### PROMPT
Your answer should repeat the entries in full, exactly as given, with no pictures.
────
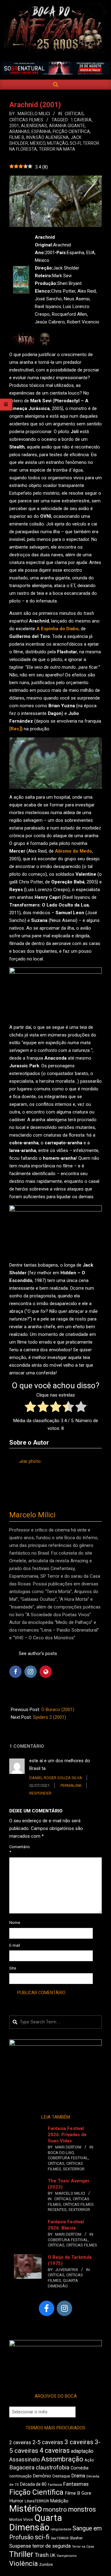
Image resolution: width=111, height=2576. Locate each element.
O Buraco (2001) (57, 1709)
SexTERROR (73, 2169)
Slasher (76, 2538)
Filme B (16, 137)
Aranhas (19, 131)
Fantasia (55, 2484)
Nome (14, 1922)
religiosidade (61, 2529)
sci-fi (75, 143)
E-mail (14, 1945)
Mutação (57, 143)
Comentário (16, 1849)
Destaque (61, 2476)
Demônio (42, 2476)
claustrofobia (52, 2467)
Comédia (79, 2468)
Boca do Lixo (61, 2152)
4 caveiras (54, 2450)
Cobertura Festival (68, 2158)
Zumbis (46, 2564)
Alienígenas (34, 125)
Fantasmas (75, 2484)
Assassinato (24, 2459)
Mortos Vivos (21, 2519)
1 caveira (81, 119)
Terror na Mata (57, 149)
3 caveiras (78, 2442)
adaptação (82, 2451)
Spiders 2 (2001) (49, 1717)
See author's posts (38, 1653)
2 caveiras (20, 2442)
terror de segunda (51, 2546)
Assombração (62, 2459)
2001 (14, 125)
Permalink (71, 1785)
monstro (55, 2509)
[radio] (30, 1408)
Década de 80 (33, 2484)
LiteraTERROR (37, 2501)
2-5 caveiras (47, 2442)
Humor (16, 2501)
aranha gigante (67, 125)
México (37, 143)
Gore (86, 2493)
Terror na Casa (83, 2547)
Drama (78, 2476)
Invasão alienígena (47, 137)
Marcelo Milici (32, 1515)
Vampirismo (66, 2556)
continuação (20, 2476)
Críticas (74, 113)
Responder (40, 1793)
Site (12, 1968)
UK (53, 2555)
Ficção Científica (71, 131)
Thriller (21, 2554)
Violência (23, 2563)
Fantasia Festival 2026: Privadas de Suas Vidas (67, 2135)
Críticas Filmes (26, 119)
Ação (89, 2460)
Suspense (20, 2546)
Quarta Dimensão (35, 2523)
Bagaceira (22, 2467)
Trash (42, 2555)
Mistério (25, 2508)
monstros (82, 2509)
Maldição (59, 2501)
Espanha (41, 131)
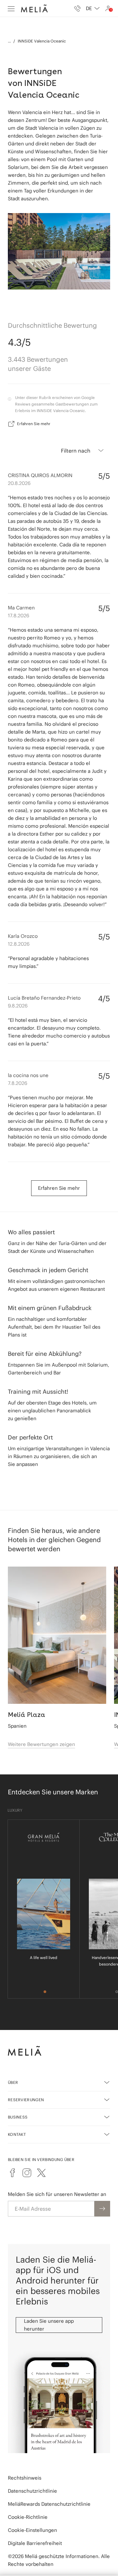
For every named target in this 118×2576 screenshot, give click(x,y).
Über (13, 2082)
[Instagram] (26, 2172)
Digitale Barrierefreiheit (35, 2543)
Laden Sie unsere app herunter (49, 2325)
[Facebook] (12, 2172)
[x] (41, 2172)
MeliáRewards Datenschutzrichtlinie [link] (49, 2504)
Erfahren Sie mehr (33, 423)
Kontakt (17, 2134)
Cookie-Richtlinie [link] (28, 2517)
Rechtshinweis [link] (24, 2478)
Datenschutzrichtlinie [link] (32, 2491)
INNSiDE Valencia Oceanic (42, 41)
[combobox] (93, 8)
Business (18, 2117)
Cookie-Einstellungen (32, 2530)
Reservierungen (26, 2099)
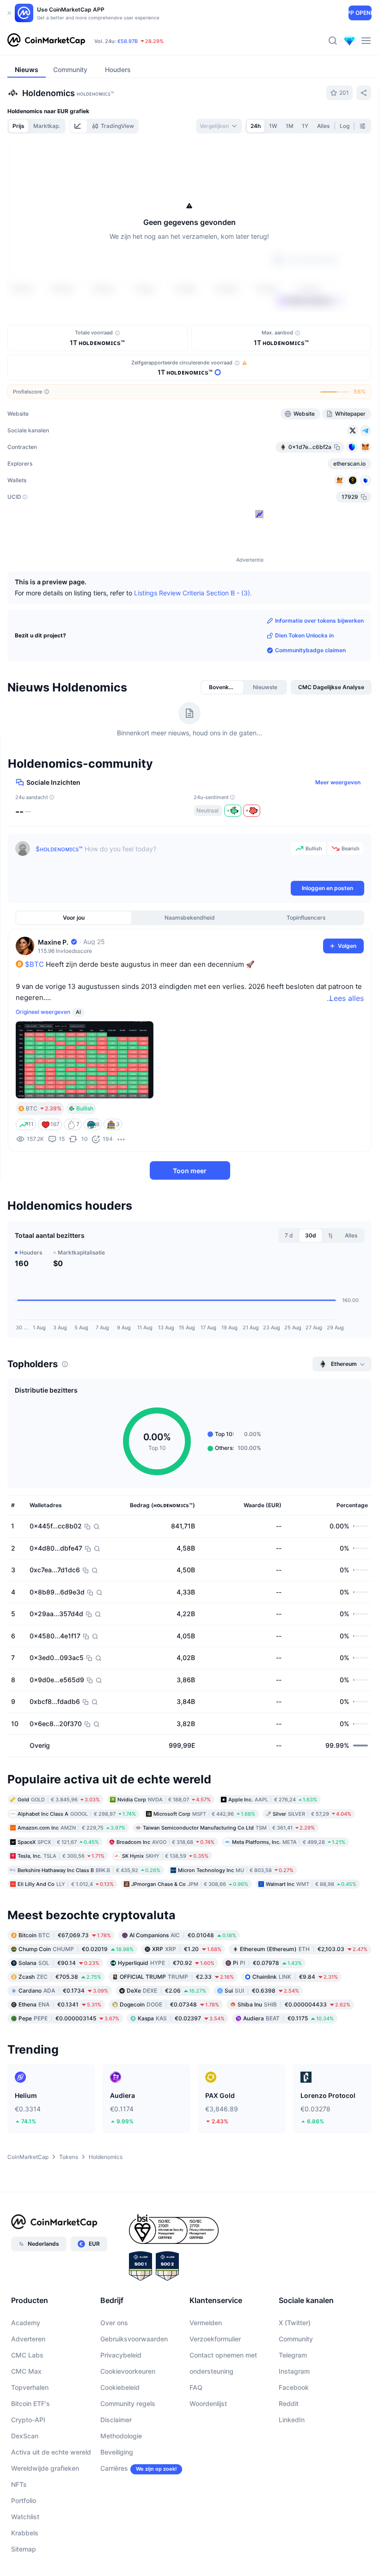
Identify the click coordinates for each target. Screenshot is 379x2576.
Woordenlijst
────
### ANSWER BELOW
Image resolution: width=111, height=2576. Locate each element.
O Buraco (2001) (57, 1709)
SexTERROR (73, 2169)
Slasher (76, 2538)
Filme B (16, 137)
Aranhas (19, 131)
Fantasia (55, 2484)
Nome (14, 1922)
religiosidade (61, 2529)
sci-fi (75, 143)
E-mail (14, 1945)
Mutação (57, 143)
Comentário (16, 1849)
Destaque (61, 2476)
Demônio (42, 2476)
claustrofobia (52, 2467)
Comédia (79, 2468)
Boca do Lixo (61, 2152)
4 caveiras (54, 2450)
Cobertura Festival (68, 2158)
Zumbis (46, 2564)
Alienígenas (34, 125)
Fantasmas (75, 2484)
Assassinato (24, 2459)
Mortos Vivos (21, 2519)
1 caveira (81, 119)
Terror na Mata (57, 149)
3 caveiras (78, 2442)
adaptação (82, 2451)
Spiders 2 (2001) (49, 1717)
See author's posts (38, 1653)
2 caveiras (20, 2442)
terror de segunda (51, 2546)
Assombração (62, 2459)
2001 (14, 125)
Permalink (71, 1785)
monstro (55, 2509)
[radio] (30, 1408)
Década de 80 (33, 2484)
LiteraTERROR (37, 2501)
2-5 caveiras (47, 2442)
Humor (16, 2501)
aranha gigante (67, 125)
México (37, 143)
Gore (86, 2493)
Terror na Casa (83, 2547)
Drama (78, 2476)
Invasão alienígena (47, 137)
Marcelo Milici (32, 1515)
Vampirismo (66, 2556)
continuação (20, 2476)
Críticas (74, 113)
Responder (40, 1793)
Site (12, 1968)
UK (53, 2555)
Ficção Científica (71, 131)
Thriller (21, 2554)
Violência (23, 2563)
Fantasia Festival 2026: Privadas de Suas Vidas (67, 2135)
Críticas Filmes (26, 119)
Ação (89, 2460)
Suspense (20, 2546)
Quarta Dimensão (35, 2523)
Bagaceira (22, 2467)
Trash (42, 2555)
Mistério (25, 2508)
monstros (82, 2509)
Maldição (59, 2501)
Espanha (41, 131)
For every named target in this 118×2576 screenshot, give click(x,y).
Über (13, 2082)
[Instagram] (26, 2172)
Digitale Barrierefreiheit (35, 2543)
Laden Sie unsere app herunter (49, 2325)
[Facebook] (12, 2172)
[x] (41, 2172)
MeliáRewards Datenschutzrichtlinie [link] (49, 2504)
Erfahren Sie mehr (33, 423)
Kontakt (17, 2134)
Cookie-Richtlinie [link] (28, 2517)
Rechtshinweis [link] (24, 2478)
Datenschutzrichtlinie [link] (32, 2491)
INNSiDE Valencia Oceanic (42, 41)
[combobox] (93, 8)
Business (18, 2117)
Cookie-Einstellungen (32, 2530)
Reservierungen (26, 2099)
Identify the click coordinates for each target. Screenshot is 379x2576.
Woordenlijst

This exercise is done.